Wszystko oczywiście w związku z planowanym strajkiem nauczycieli, którzy nie zapewnią dzieciom opieki w szkołach i przedszkolach.
Jako mama dwójki dzieci już wyobrażam sobie organizację pracy z pociechami u boku. Gdyby to jeszcze były tylko np. moje dzieci, może jakoś dałoby radę pracować, ale wyobraźmy sobie urzędy, banki, przychodnie, czy jakiekolwiek inne zakłady pracy, w których każdy rodzic, nie mając co zrobić z dziećmi, zabrałby je do pracy. Czy któryś z rodziców jest w stanie wyobrazić sobie grzeczne zachowanie przez 8 godzin kilkorga dzieci w jednym miejscu? A co, jeśli do jakiejś instytucji rodzice przyprowadzą przykładowo 20 lub 30 dzieciaków? Jest oczywiście alternatywa z urlopem, ale nie wiadomo, ile strajk potrwa i myślę, że większość rodziców nie zechce wykorzystać swego urlopu, by zamiast pojechać z dziećmi na wakacje, posiedzieć w domu, bo nauczyciele strajkują.
Dziś jest piątek i my, rodzice, nie wiemy, na czym stoimy. Posyłać dzieci do szkoły w poniedziałek, czy nie?
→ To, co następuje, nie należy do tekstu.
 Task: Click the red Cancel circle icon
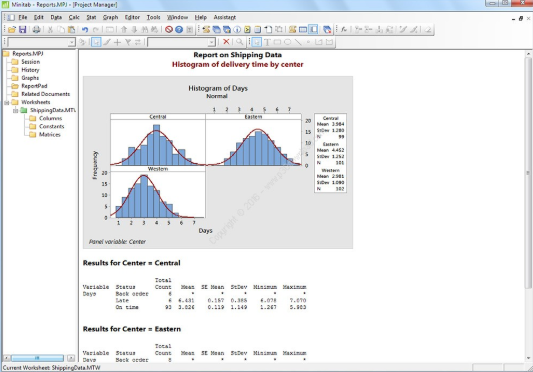point(169,30)
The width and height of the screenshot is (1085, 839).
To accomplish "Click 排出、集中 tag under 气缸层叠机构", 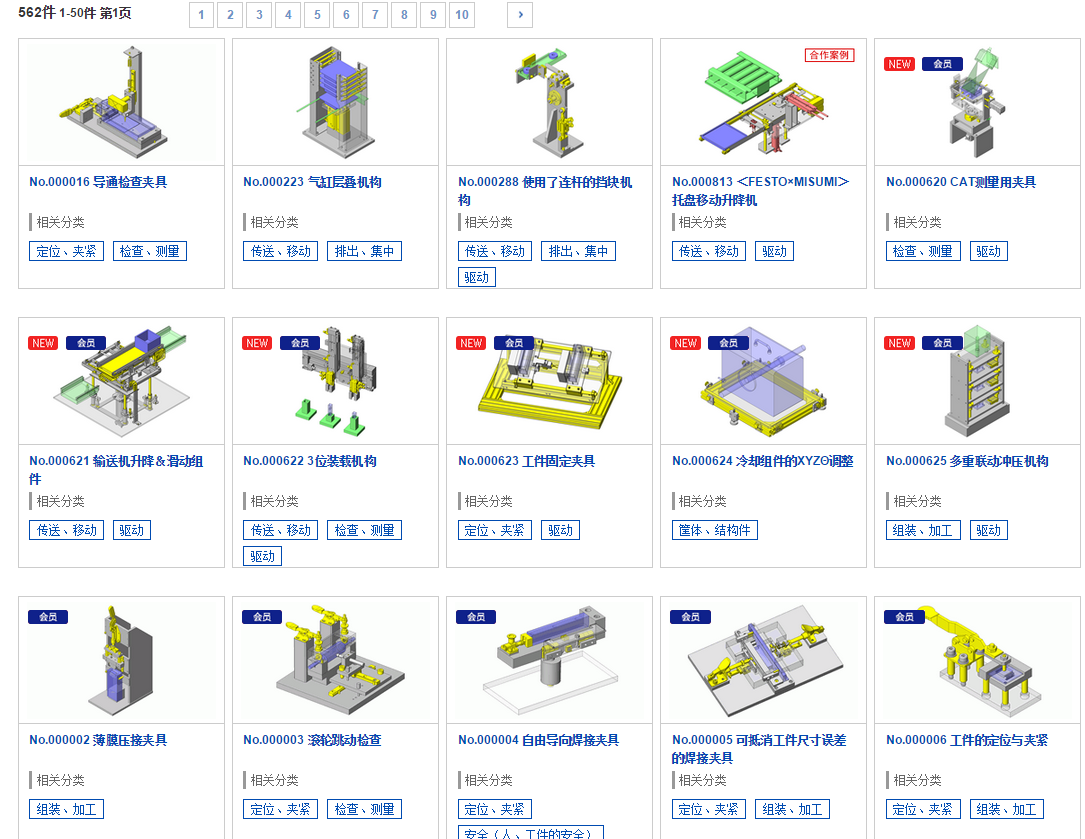I will pos(364,251).
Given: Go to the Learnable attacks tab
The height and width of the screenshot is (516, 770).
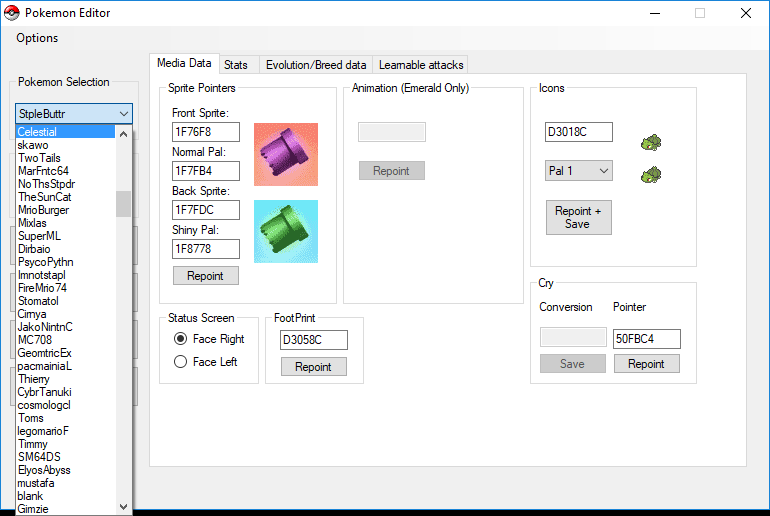Looking at the screenshot, I should tap(420, 65).
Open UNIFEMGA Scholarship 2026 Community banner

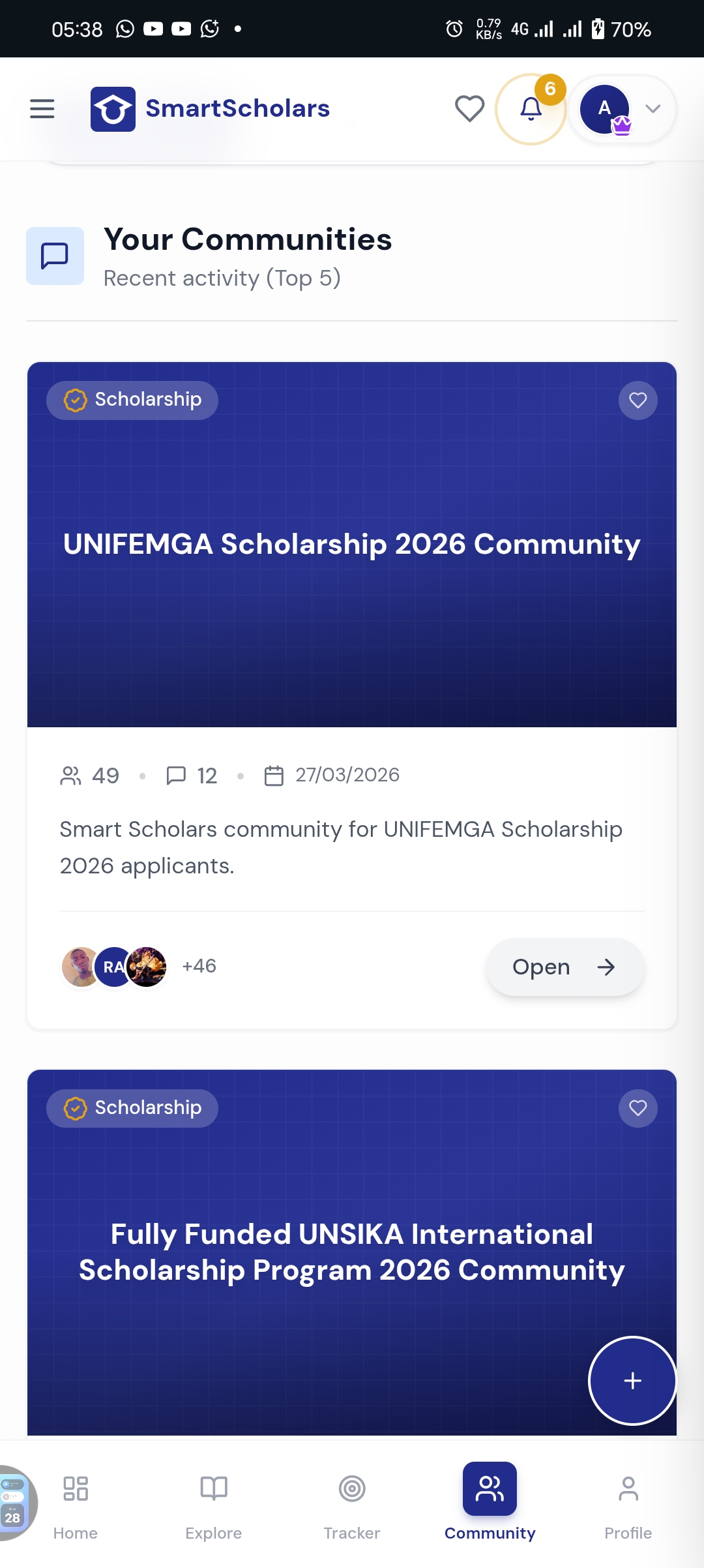(x=352, y=544)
A co, jeśli pójdą i będzie strajk? Ktoś się nimi zajmie, czy zostaną odesłane do domu? Jeśli tak, to w jaki sposób, bo raczej pierwszaki czy drugoklasiści nie poruszają się bez opieki po mieście?
Jeszcze większą frustrację przeżywają zarówno rodzice, jak i dzieci, które mają zdawać egzaminy do szkół średnich. Nauczyciele apelują o wyrozumiałość, rodzice z takim samym apelem zwracają się w drugą stronę.
Chyba że rozwiązaniem będzie przyprowadzić dzieci do pani wiceprzewodniczącej Rady Miasta, która w ramach pracy zajmie się przynajmniej młodszymi dziećmi?